Tag Archives: menjadi pendidik

Mengajar itu cinta

Tidak terasa, satu semester sudah saya melewatkan hari-hari sebagai tenaga pengajar Arsitektur di Universitas Widya Kartika. Sebuah kampus swasta di wilayah Surabaya bagian timur. Tahu-tahu sudah satu semester. Sungguh, cepat sekali waktu berlalu.

Ya, segalanya memang terasa cepat jika kita menikmatinya.

Bagi saya mengajar itu berjuta rasanya. Lebih dari sekedar permen nano-nano yang rasanya cuma manis-asem-asin. Mengajar itu beraneka warna. Lebih dari pelangi yang warnanya cuma tujuh macam–mejikuhibiniu.

Mungkin lebih tepat saya ibaratkan mengajar itu seperti jatuh cinta. Iya, seperti jatuh cinta. Tegang, deg-degan, senang, sedih, sebel, penasaran, geli, bahagia, lega, dan kangen datang silih berganti…

Awalnya tegang, khawatir tidak bisa menjelaskan dengan baik, khawatir kalau bikin ngantuk, khawatir ini..itu.. Sedih ketika melihat mahasiswa seolah tidak ada motivasi menuntut ilmu—telat datang ke perkuliahan, tugas dikerjakan asal-asalan—kuliah hanya sekedar cari nilai. Geli dan gemas melihat tingkah polah mahasiswa yang terkadang aneh bin ajaib dan tak terduga. Bahagia ketika melihat mahasiswa berproses, ketika tugas berhasil dikerjakan dengan baik—yang awalnya tidak bisa menjadi bisa. Ketika tahu bahwa apa yang kita ajarkan ternyata tidak sia-sia.

Mengajar itu seru. Tidak hanya sekedar cuap-cuap di depan kelas. Tapi butuh taktik. Taktik agar perkuliahan kita menarik—tidak bikin ngantuk, taktik mengatasi mahasiswa yang bandel, taktik memotivasi mahasiswa yang ogah-ogahan, sampai taktik ngeles yang elegan kalau kedapatan pertanyaan yang kita tidak yakin jawabannya :p

Mengajar itu menantang. Menuntut kita untuk selalu mengupgrade diri dan pengetahuan. Menuntut kita untuk selalu berlari mengejar kemajuan ilmu pengetahuan yang semakin pesat. Juga untuk terus mengasah otak, mengembalikan memori masa perkuliahan dulu yang telah lama tersimpan, terkubur entah dimana. Butuh waktu, butuh niat dan usaha.

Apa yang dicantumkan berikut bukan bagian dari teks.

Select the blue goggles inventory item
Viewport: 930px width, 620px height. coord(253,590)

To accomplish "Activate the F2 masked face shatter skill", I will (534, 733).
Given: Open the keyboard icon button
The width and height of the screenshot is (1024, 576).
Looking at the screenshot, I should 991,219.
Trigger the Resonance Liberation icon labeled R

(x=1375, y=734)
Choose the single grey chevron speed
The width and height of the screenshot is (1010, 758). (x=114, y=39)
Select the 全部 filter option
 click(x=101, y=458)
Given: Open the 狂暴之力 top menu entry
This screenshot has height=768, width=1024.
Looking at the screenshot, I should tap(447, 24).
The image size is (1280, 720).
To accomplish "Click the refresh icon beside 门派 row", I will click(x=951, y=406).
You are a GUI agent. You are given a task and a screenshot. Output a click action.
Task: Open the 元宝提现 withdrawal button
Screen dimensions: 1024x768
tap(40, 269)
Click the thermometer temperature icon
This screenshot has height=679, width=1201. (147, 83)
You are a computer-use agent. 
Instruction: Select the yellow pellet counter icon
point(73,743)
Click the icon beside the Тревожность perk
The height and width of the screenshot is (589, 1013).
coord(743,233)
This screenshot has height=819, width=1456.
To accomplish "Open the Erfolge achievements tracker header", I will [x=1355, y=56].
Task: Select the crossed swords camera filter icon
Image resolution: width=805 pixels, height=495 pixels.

Tidak mudah.

Mengajar itu sedikit-banyak menakutkan. Butuh tanggung jawab besar. Karena sekali lagi, menjadi pengajar itu tidak hanya sekedar cuap-cuap di depan kelas namun juga sebagai pendidik. Mmenempatkan diri kita sebagai role model –contoh. Ibarat kata pepatah lama ‘guru kencing berdiri, murid kencing berlari’. Segala tingkah laku guru akan menjadi contoh bagi muridnya. Padahal seberapa baik sih kita selama ini? Bagaimana mungkin kita dapat menuntut orang lain menjalankan apa yang kita ajarkan di kelas, kalau kita sendiri pun belum sempurna. Malu.

Saya sadar, saya masih sangat jauh dan masih harus banyak banyak banyak belajar untuk bisa menjadi seorang pengajar yang baik. Pengajar yang bukan hanya sekedar mengajar tetapi juga mendidik.

Alhamdulillah, saya kini menemukan profesi yang sungguh saya suka

Profesi yang memungkinkan saya untuk selalu berbagi, mengupgrade diri. Bukan semata-mata untuk kepentingan saya sendiri namun juga untuk kemajuan mahasiswa saya. Anak-anak bangsa ini. Profesi yang dinamis, yang memungkinkan saya berinteraksi dengan berbagai pribadi, berbagai latar belakang, dan menyelaminya—bukan profesi yang membiarkan saya berhadapan dengan meja tulis dan komputer seharian. Profesi yang akan ‘memaksa’ saya untuk terus belajar terutama dalam bidang yang juga menjadi minat saya. Profesi yang saya percaya tidak akan memberi kesempatan pada otak saya untuk diam dan berkarat sia-sia.

Saya menikmati menjadi seorang tenaga pengajar, sebagai seorang pendidik.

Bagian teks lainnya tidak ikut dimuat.